The Program on Forests (PROFOR) was a multi-donor trust fund for forests and poverty reduction administered by the World Bank. It began at the United Nations Development Programme in 1997 and moved to the World Bank in 2002. It closed in June 2020, replaced by a new trust fund with a landscape focus, PROGREEN.

PROFOR supported the creation of knowledge about livelihoods (how forests helped people support themselves), finance (how money was made available and spent for activities in forests), governance (how law, administration, and culture affected forest use), and cross-sectoral interactions (how sectors like mining, agriculture, and transportation affected forests). During its time at the World Bank, PROFOR received funding from the governments of the United Kingdom through the Department for International Development, Switzerland through the Swiss Agency for Development and Cooperation, the European Union (EU), Germany through the Deutsche Gesellschaft für Internationale Zusammenarbeit, Finland through the Department for International Development Cooperation, Japan through the International Forestry Cooperation Office, Italy through the Ministry of Foreign Affairs, and the Netherlands through the Ministry of Agriculture, Nature and Food Quality. In total, PROFOR received approximately $52 million, with which it supported 273 distinct projects.
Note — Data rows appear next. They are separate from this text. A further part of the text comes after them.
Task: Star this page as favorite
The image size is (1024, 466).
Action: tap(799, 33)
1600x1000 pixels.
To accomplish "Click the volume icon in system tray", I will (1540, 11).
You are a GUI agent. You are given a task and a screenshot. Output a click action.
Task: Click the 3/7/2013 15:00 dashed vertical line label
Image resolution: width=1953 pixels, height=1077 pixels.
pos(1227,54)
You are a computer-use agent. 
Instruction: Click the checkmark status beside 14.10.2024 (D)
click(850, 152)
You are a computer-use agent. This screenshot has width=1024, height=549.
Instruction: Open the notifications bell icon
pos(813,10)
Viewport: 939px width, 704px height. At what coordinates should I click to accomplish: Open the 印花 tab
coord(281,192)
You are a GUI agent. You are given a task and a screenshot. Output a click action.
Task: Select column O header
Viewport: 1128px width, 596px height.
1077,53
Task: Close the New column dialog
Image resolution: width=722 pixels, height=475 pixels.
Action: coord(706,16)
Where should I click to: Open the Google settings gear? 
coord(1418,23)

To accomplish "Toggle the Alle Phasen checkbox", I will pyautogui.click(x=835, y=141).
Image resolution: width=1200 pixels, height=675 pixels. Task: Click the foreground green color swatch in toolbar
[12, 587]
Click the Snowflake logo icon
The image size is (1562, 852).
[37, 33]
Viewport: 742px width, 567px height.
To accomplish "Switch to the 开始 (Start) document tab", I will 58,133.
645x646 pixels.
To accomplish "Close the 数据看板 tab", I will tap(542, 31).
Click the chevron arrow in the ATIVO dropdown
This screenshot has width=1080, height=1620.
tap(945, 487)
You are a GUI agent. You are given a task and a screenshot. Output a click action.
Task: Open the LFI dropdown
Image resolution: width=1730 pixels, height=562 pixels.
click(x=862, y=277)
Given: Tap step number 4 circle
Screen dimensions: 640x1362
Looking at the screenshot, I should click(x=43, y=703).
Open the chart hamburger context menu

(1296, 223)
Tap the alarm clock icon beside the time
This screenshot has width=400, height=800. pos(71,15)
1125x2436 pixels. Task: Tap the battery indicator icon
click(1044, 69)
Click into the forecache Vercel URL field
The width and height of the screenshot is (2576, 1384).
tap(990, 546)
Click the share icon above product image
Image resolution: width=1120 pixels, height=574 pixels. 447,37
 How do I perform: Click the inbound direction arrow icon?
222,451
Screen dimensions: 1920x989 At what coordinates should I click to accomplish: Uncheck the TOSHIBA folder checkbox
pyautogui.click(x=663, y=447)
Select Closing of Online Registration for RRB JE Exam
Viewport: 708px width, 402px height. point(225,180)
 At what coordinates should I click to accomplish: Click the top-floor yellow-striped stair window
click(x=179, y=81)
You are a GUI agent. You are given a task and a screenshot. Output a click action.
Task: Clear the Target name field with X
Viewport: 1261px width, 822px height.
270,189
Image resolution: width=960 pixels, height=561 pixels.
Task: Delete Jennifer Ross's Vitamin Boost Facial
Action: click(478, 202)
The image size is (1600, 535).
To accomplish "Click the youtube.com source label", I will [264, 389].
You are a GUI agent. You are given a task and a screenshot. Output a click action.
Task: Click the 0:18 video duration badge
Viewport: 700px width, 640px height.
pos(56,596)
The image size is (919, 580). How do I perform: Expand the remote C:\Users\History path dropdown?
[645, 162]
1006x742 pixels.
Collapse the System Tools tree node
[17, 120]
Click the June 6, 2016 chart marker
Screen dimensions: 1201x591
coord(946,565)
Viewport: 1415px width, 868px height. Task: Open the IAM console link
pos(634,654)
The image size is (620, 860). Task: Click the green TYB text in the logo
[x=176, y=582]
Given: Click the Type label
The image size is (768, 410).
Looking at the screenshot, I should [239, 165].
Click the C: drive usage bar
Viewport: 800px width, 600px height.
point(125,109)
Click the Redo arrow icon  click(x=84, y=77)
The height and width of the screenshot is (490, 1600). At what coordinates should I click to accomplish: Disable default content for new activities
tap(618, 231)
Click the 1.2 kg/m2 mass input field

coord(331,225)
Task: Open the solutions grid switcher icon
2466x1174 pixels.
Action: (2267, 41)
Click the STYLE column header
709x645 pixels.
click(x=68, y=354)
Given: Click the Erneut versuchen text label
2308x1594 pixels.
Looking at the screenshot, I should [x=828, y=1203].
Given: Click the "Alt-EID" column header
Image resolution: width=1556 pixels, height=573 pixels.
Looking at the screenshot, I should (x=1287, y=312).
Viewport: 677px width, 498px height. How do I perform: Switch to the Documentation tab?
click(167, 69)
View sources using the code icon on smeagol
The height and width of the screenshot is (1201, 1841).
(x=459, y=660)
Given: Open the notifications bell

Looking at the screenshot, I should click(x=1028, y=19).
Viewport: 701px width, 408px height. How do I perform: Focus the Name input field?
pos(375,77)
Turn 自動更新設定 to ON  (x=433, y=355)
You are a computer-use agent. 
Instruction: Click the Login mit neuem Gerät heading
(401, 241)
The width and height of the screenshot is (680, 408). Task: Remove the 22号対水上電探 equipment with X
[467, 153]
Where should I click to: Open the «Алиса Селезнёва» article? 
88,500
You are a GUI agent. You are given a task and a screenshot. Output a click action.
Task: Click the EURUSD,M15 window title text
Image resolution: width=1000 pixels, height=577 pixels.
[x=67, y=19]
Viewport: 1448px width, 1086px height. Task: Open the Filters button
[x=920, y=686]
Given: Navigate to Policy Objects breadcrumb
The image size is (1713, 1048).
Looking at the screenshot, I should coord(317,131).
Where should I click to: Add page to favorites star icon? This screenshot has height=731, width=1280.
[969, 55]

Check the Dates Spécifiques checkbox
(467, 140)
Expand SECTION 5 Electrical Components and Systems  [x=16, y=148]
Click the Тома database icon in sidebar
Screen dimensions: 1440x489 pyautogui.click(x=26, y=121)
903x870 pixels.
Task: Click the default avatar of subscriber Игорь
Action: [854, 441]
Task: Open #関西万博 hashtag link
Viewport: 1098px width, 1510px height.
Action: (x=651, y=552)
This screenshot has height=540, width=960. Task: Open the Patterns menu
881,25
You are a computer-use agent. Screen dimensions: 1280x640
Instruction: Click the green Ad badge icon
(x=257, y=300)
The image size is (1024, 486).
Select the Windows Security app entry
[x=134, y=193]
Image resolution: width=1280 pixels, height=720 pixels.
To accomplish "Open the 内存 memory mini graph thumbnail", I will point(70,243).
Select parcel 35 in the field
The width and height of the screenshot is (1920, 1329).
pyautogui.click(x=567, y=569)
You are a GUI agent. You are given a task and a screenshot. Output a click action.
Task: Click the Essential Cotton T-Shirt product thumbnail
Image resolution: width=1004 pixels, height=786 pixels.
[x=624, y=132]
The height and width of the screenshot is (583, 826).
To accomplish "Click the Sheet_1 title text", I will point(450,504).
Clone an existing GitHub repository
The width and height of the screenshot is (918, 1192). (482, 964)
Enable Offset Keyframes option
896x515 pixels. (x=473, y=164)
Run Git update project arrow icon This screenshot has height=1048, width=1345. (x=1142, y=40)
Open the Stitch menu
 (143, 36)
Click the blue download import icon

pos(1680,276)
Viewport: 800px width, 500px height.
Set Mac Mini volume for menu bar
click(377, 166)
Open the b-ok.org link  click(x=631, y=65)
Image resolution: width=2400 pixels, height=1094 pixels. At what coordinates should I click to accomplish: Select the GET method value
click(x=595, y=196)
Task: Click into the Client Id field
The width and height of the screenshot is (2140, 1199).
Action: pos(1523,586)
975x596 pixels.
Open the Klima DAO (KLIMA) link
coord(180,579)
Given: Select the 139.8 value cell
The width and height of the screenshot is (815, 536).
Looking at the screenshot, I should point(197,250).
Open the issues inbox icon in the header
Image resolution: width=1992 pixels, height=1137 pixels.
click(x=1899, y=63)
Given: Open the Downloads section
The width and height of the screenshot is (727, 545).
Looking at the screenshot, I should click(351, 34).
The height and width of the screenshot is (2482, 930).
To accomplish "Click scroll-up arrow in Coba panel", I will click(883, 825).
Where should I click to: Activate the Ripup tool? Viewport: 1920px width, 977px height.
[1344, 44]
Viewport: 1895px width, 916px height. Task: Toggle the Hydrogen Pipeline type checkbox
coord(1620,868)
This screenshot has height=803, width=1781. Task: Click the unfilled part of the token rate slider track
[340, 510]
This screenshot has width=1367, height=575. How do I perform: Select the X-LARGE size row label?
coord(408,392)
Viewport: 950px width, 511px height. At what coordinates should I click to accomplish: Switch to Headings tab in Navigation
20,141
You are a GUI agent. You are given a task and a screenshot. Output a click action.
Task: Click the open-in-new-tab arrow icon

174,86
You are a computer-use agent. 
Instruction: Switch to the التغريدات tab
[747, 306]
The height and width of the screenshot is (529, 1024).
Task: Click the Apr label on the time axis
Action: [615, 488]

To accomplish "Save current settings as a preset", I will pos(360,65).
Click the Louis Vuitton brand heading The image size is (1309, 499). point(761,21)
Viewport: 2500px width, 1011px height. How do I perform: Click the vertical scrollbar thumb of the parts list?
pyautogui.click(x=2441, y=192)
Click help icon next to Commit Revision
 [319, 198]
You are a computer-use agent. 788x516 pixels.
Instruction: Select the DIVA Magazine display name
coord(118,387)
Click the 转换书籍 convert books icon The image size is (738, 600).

PROFOR released several studies on forests and livelihoods, including:
- Securing Forest Tenure Rights for Rural Development: Lessons from Six Countries in Latin America
- Harnessing the Potential of Private Sector Engagement in Productive Forests for Green Growth
The program also funded a project in Jamaica “assessing the economic valuation of coastal protection services provided by mangroves.”